Re: [-mm PATCH] Memory controller improve user interface (v2)

2007-08-30 Thread Balbir Singh
Balbir Singh wrote:
> Change the interface to use kilobytes instead of pages. Page sizes can vary
> across platforms and configurations. A new strategy routine has been added
> to the resource counters infrastructure to format the data as desired.
> 

Typo, the description should be

Changelog for version 2

1. Back end tracking is done in bytes, round up values of the limit if the
   specified value is not a multiple of page size. Display memory.usage
   and memory.limit in bytes (Dave Hansen, Paul Menage)

Change the interface to use bytes instead of pages. Page sizes can vary
across platforms and configurations. A new strategy routine has been added
to the resource counters infrastructure to format the data as desired.

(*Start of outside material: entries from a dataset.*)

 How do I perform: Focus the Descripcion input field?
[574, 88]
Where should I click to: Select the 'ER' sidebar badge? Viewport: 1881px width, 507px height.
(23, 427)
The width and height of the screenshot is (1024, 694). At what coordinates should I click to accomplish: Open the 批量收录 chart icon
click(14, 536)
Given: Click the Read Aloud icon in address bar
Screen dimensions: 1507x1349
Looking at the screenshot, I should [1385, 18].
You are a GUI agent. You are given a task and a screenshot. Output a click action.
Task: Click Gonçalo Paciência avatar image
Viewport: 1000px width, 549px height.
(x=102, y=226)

Suggested by David Rientjes, Andrew Morton and Herbert Poetzl

Tested on a UML setup with the config for memory control enabled.

Signed-off-by: Balbir Singh <[EMAIL PROTECTED]>


-- 
Warm Regards,
Balbir Singh
Linux Technology Center
IBM, ISTL
-
To unsubscribe from this list: send the line "unsubscribe linux-kernel" in
the body of a message to [EMAIL PROTECTED]
More majordomo info at  http://vger.kernel.org/majordomo-info.html
Please read the FAQ at  http://www.tux.org/lkml/


Re: [-mm PATCH] Memory controller improve user interface

2007-08-30 Thread Balbir Singh
KAMEZAWA Hiroyuki wrote:
> On Thu, 30 Aug 2007 04:07:11 +0530
> Balbir Singh <[EMAIL PROTECTED]> wrote:
>> 1. Several people recommended it
>> 2. Herbert mentioned that they've moved to that interface and it
>>was working fine for them.
>>
> 
> I have no strong opinion. But how about Mega bytes ? (too big ?)
> There will be no rounding up/down problem.
> 

Here is what I am thinking, allow the user to input bytes/kilobytes/
megabytes or gigabytes. Store the data internally in kilobytes or
PFN. I prefer kilobytes (no rounding issues), but while implementing
limits we round up to the closest PFN.


-- 
Warm Regards,
Balbir Singh
Linux Technology Center
IBM, ISTL
-
To unsubscribe from this list: send the line "unsubscribe linux-kernel" in
the body of a message to [EMAIL PROTECTED]
More majordomo info at  http://vger.kernel.org/majordomo-info.html
Please read the FAQ at  http://www.tux.org/lkml/


Re: [-mm PATCH] Memory controller improve user interface

2007-08-29 Thread KAMEZAWA Hiroyuki
On Thu, 30 Aug 2007 04:07:11 +0530
Balbir Singh <[EMAIL PROTECTED]> wrote:
> 1. Several people recommended it
> 2. Herbert mentioned that they've moved to that interface and it
>was working fine for them.
> 

I have no strong opinion. But how about Mega bytes ? (too big ?)
There will be no rounding up/down problem.

-Kame.

-
To unsubscribe from this list: send the line "unsubscribe linux-kernel" in
the body of a message to [EMAIL PROTECTED]
More majordomo info at  http://vger.kernel.org/majordomo-info.html
Please read the FAQ at  http://www.tux.org/lkml/


Re: [-mm PATCH] Memory controller improve user interface

2007-08-29 Thread Balbir Singh
Dave Hansen wrote:
> On Thu, 2007-08-30 at 03:57 +0530, Balbir Singh wrote:
>> True, mmap() is a good example of such an interface for developers, I
>> am not sure about system admins though.
>>
>> To quote Andrew
>> 
>> Reporting tools could run getpagesize() and do the arithmetic, but we
>> generally try to avoid exposing PAGE_SIZE, HZ, etc to userspace in this
>> manner.
>> 
> 
> Well, rounding to PAGE_SIZE exposes PAGE_SIZE as well, just in a
> non-intuitive fashion. :)
> 

Agreed, but the user might choose to ignore it altogether.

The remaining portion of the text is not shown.